Stored data entries:

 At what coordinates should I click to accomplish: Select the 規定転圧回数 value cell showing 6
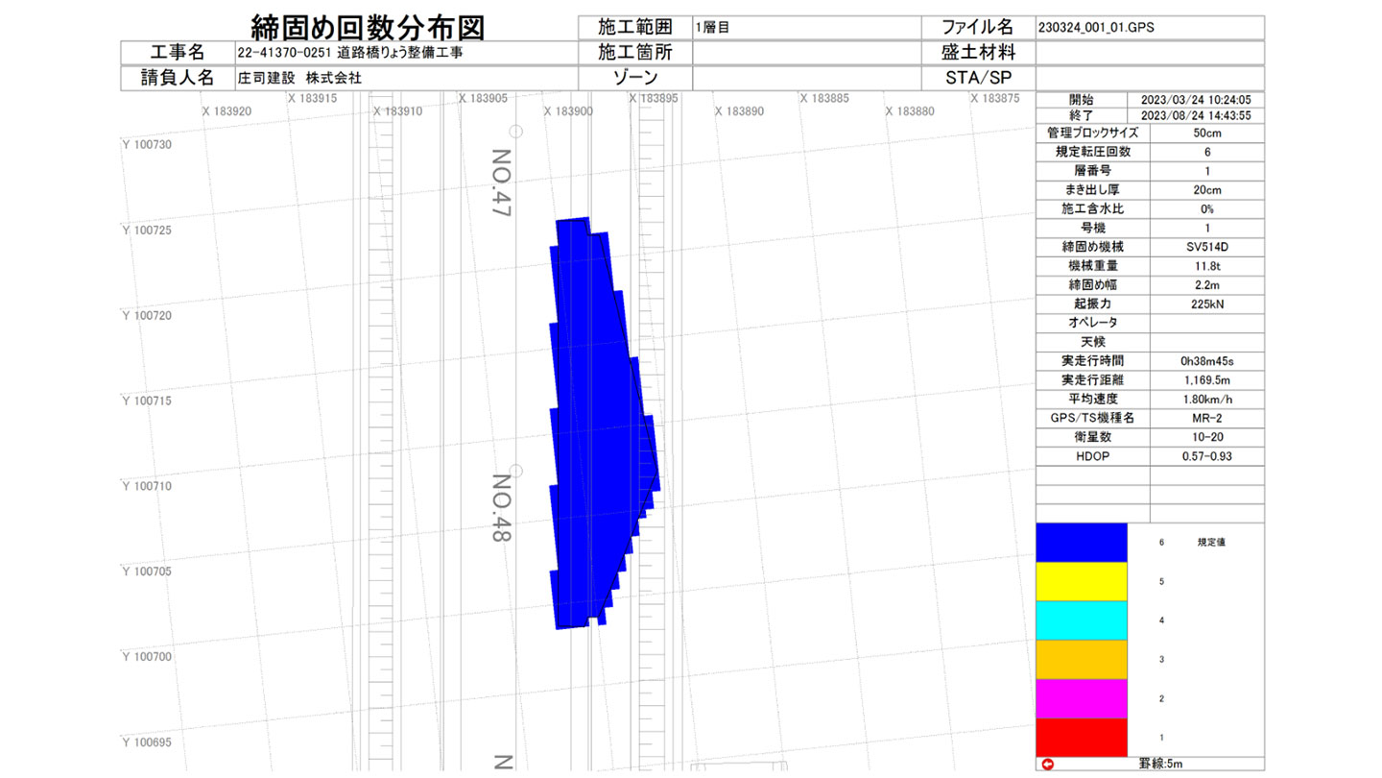pyautogui.click(x=1206, y=152)
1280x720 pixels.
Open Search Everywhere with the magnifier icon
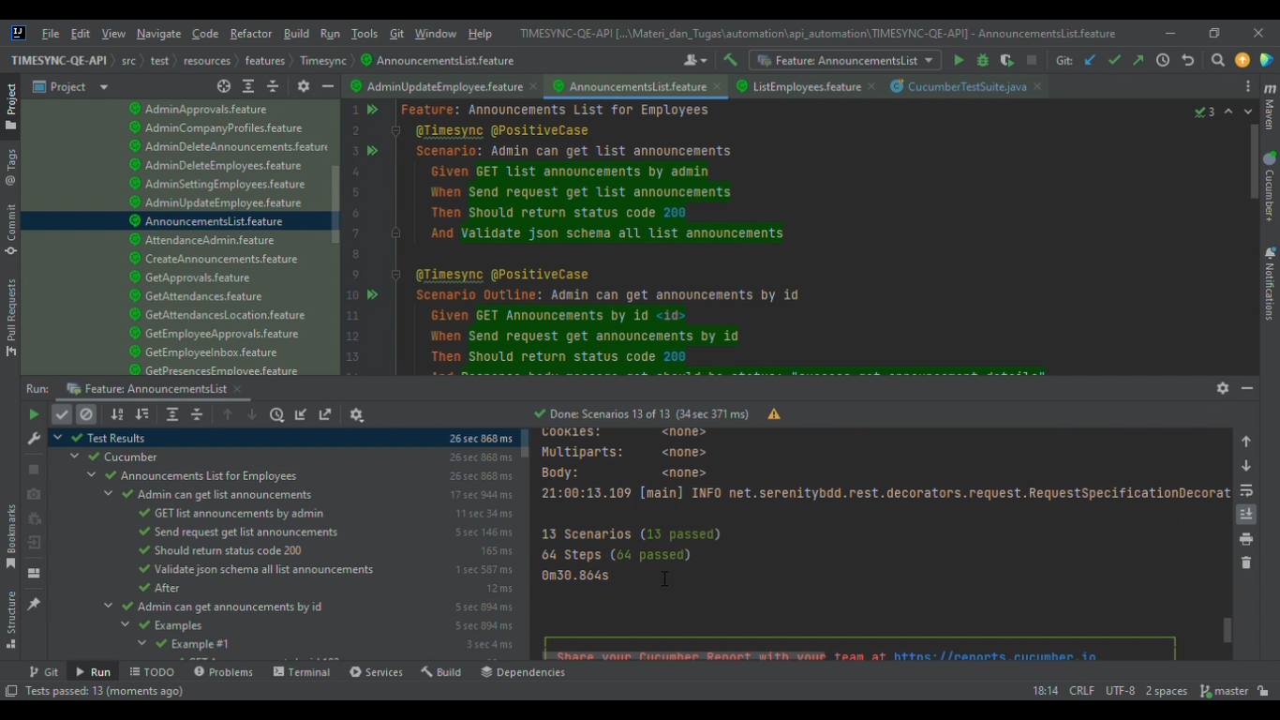click(x=1217, y=59)

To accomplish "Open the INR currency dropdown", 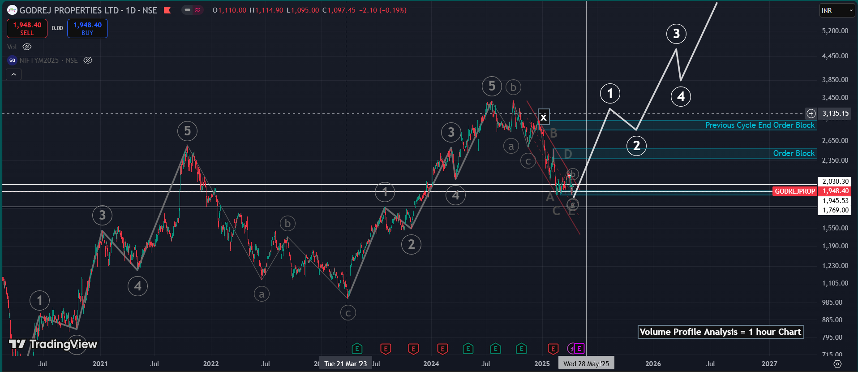I will point(837,10).

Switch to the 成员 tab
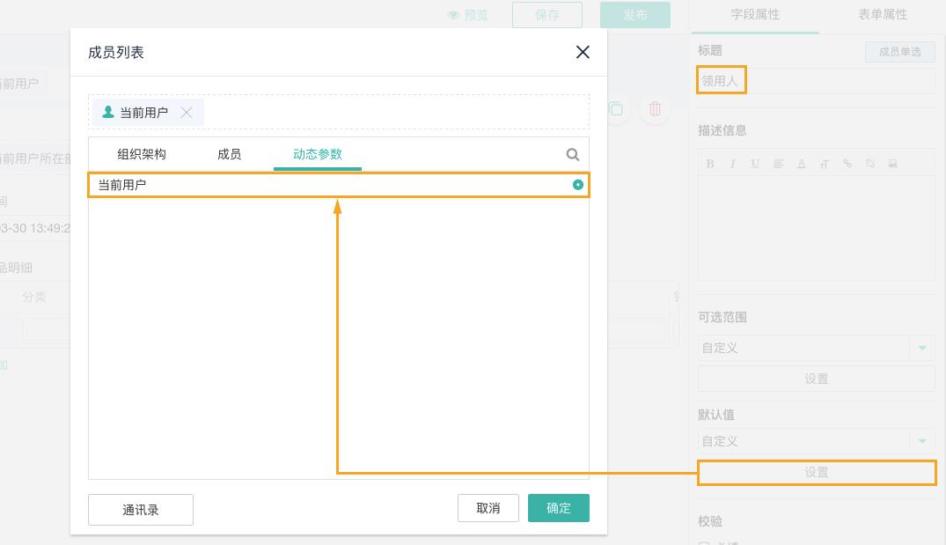pyautogui.click(x=229, y=154)
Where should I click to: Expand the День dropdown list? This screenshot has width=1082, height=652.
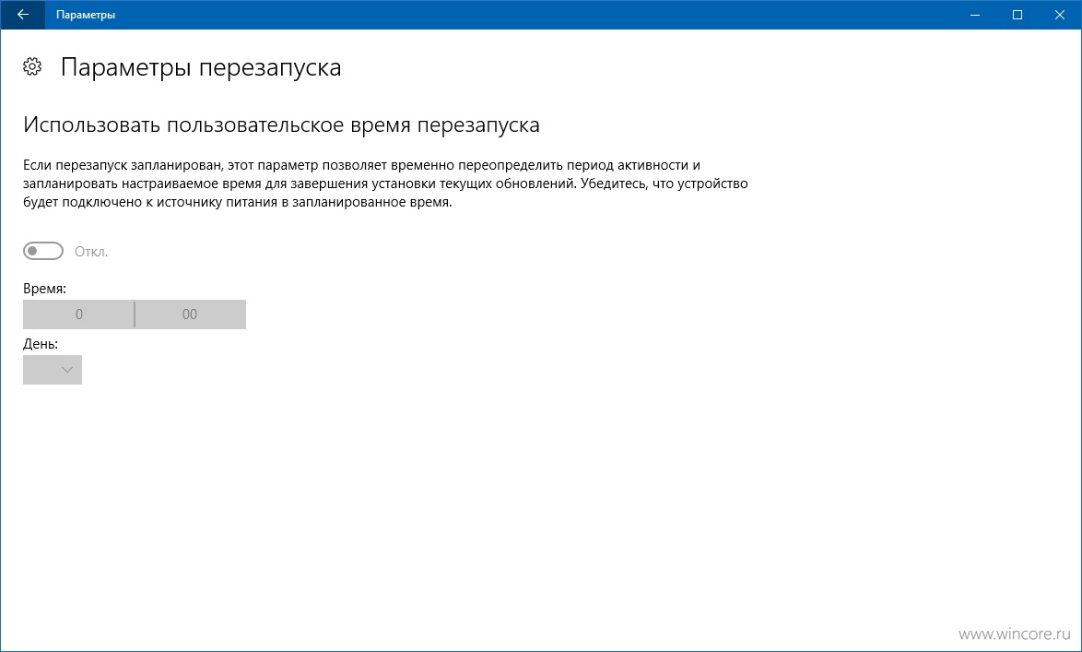pos(53,370)
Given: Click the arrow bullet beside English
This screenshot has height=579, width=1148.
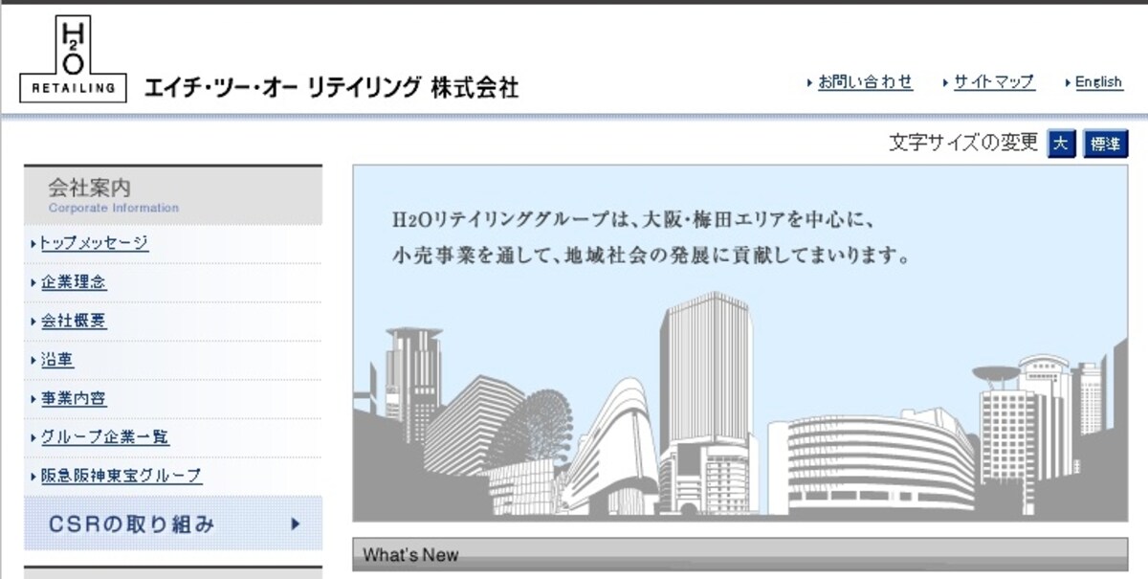Looking at the screenshot, I should (x=1068, y=83).
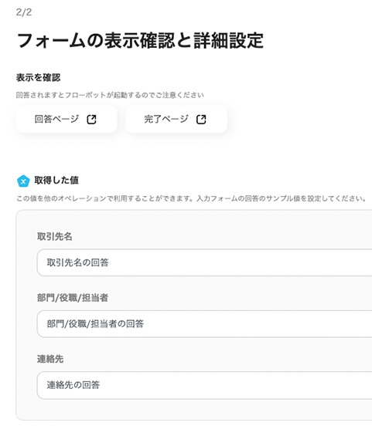Open the 回答ページ preview

tap(67, 120)
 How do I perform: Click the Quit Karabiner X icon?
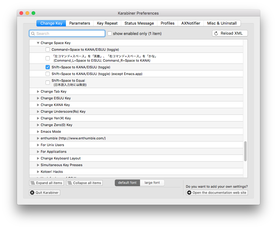[32, 193]
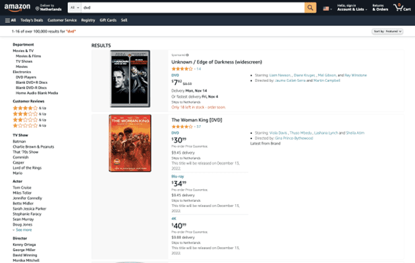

▸ **WHAT THE TASK REQUIRES**: Write out the lines beginning at the line with "Switch to the 成员 tab" and ending at the last line of the entries. Include no pictures.

▸ **TASK ANSWER**:
Switch to the 成员 tab
pyautogui.click(x=229, y=154)
Where should I click to: Expand the День dropdown list? This screenshot has width=1082, height=652.
pos(53,370)
Given: Click the arrow bullet beside English
This screenshot has height=579, width=1148.
Looking at the screenshot, I should (x=1068, y=83).
Open the 回答ページ preview

tap(67, 120)
 How do I perform: Click the Quit Karabiner X icon?
[32, 193]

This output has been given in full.